KUALA LUMPUR, Aug 9 — Malaysians who earn a high income are looking forward to becoming richer as the country’s economic outlook looks grim, the Malaysian Institute of Economic Research (MIER) found in its 2022 second quarter consumer sentiment index (CSI) survey.

In contrast, the same survey released yesterday found the spending confidence of most Malaysians in the middle to low income brackets plunging in line with the country’s economic outlook.

MIER’s CSI for the April to June period dipped far below the 100-point optimism threshold to a four-quarter low of 86, losing almost 23 points quarter-on-quarter as more low and middle income households grew increasingly worried about inflationary pressures.

“Consumers gave an unequivocally more downbeat assessment of their near-term finances than their current financial situation, and fewer of them are also expecting the labour market to pick up in the second half of 2022.

“Looking ahead, consumers are set to tighten their purse strings as they become increasingly concerned about their future paychecks,” the think tank said in its quarterly report.

Household finances were generally weaker in the second quarter than from the first three months of 2022.

Close to half of the respondents (47 per cent) did not see any change in their incomes in the second quarter, those who believed that their financial position has worsened lately have risen to a four-quarter high of 39 per cent, the report said.

Better finances were reported by just one of seven respondents, down from 16 per cent last quarter.

“Financial expectations are at their worst in a year. While a four-quarter low of 17 per cent of the respondents are hopeful that their incomes will improve soon, 43 per cent foresee otherwise, the largest proportion tabulated since 1Q20,” MIER said.

Another 32 per cent believed that their finances will likely remain the same in the coming months, especially the middle-incomers and respondents from the northern region.

Only those in the higher income brackets were optimistic about getting better pay soon, the think tank’s survey showed, while those expecting to be worse off financially in the next quarter are mostly from the low-income group.

Job prospects, while having gained some ground since early 2022 with the opening up of the economy, remains mostly bleak with almost one-third (29 per cent) of the consumers interviewed were of the view that employment opportunities have dissipated in the second quarter of this year.

“Consumers are giving the thumbs down insofar as job expectations are concerned,” the report said.

“Those who believed that employment opportunities will be more promising in the coming months shrank to 32 per cent from 42 per cent a quarter ago, another four-quarter low.” Malaysia could take about two and half years to recover and surpass the pre-Covid-19 output level that prevailed in 2019, an outlook that underscores concerns about the gloomy prospect of recovery as geopolitical tension and supply chain snarls continue to upend growth.
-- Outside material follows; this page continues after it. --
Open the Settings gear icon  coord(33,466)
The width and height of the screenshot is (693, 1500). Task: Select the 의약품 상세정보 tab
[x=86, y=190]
The World Bank in its latest Global Economic Prospects released in June, warned of the numerous risks that could derail the global economic recovery process, which currently seems precarious.

Global growth is expected to slow to 2.9 per cent in 2022 and to edge only to 3.0 per cent in 2023, pointing to a sharper-than-expected reduction in global growth according to the latest forecast by the International Monetary Fund.